Let the race to fill J.K. Rowling's shoes begin!
The University of Iowa Alumni magazine just ran my profile of debut novelist Sarah Prineas, author of the just-published young adult fantasy novel The Magic Thief.
The Magic Thief tells the story of Connwaer (Conn for short), an orphaned street thief with a fierce independent streak who picks the wrong pocket in the novel's first pages. He apprentices himself to a curmudgeonly wizard named Nevery, a brilliant fellow who returns from exile to study the depletion of magic in the city of Wellmet. Much of the book hinges on Conn's harrowing search for his locus magicalicus, a special stone all wizards need to focus magic and create spells. Conn's sense of magic is exceptionally strong, but so are the evil characters—among them the thief lord Crowe—who thwart him at every turn.

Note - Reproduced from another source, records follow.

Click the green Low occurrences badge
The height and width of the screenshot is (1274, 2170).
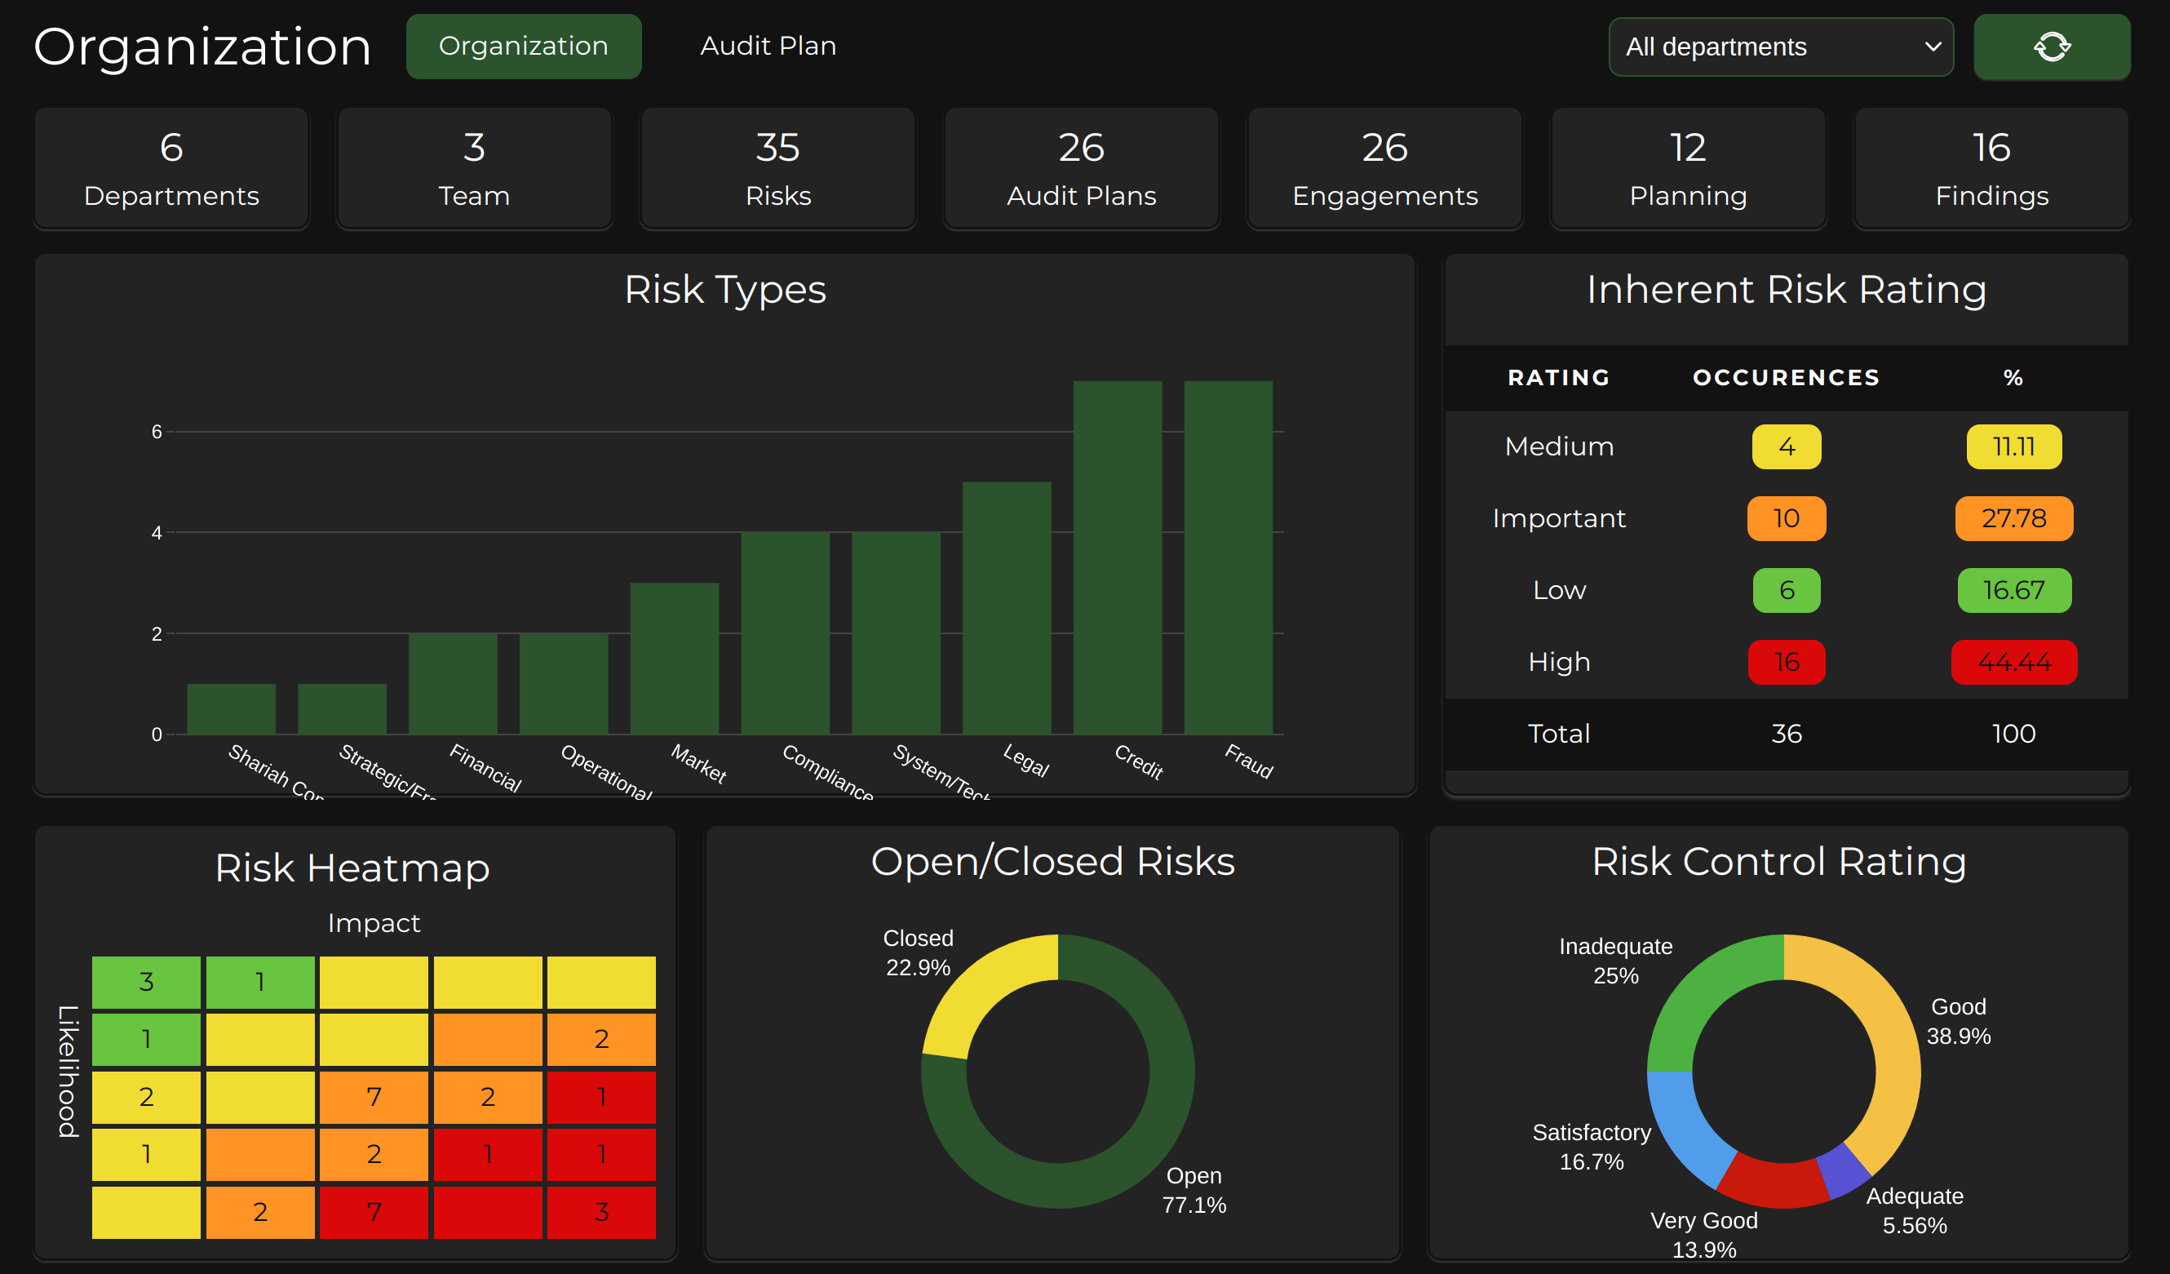coord(1786,590)
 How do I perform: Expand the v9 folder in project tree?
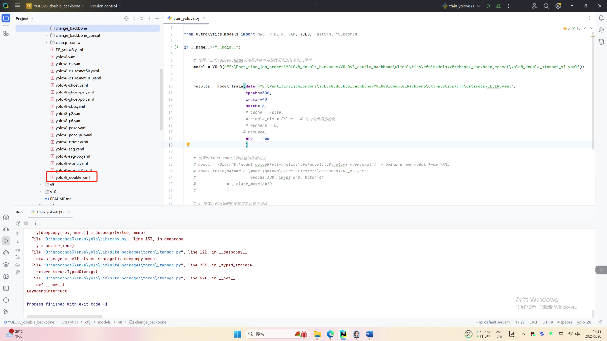[x=40, y=185]
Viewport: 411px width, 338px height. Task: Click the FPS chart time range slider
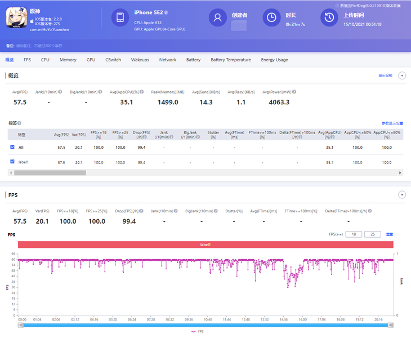206,325
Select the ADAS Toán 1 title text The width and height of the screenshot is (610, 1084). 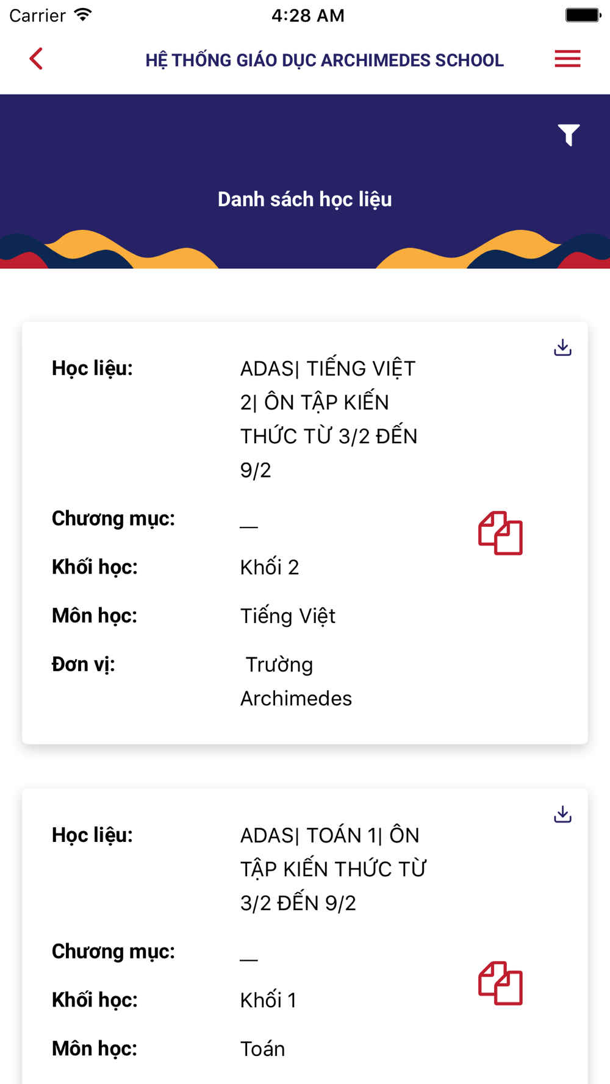point(333,869)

Among all of the authors I've interviewed, Sarah Prineas has to be the most forthcoming and spunky. She keeps a spirited blog on LiveJournal where she writes about being a young adult fantasy author and a working mom (in addition to writing, she also works part-time as an honors adviser at the UI).
When I began this profile, I was more interested in Sarah's story -- the behind-the-book narrative -- than in the book itself. Sarah told me a lot of stories about what it is like to be a children's author in a town where children aren't valued as readers.
But then I read the thing. Let's just say, eat it HP!
(The pic above is of Sarah in her dining room looking at the long scroll she used to outline the book after it was written).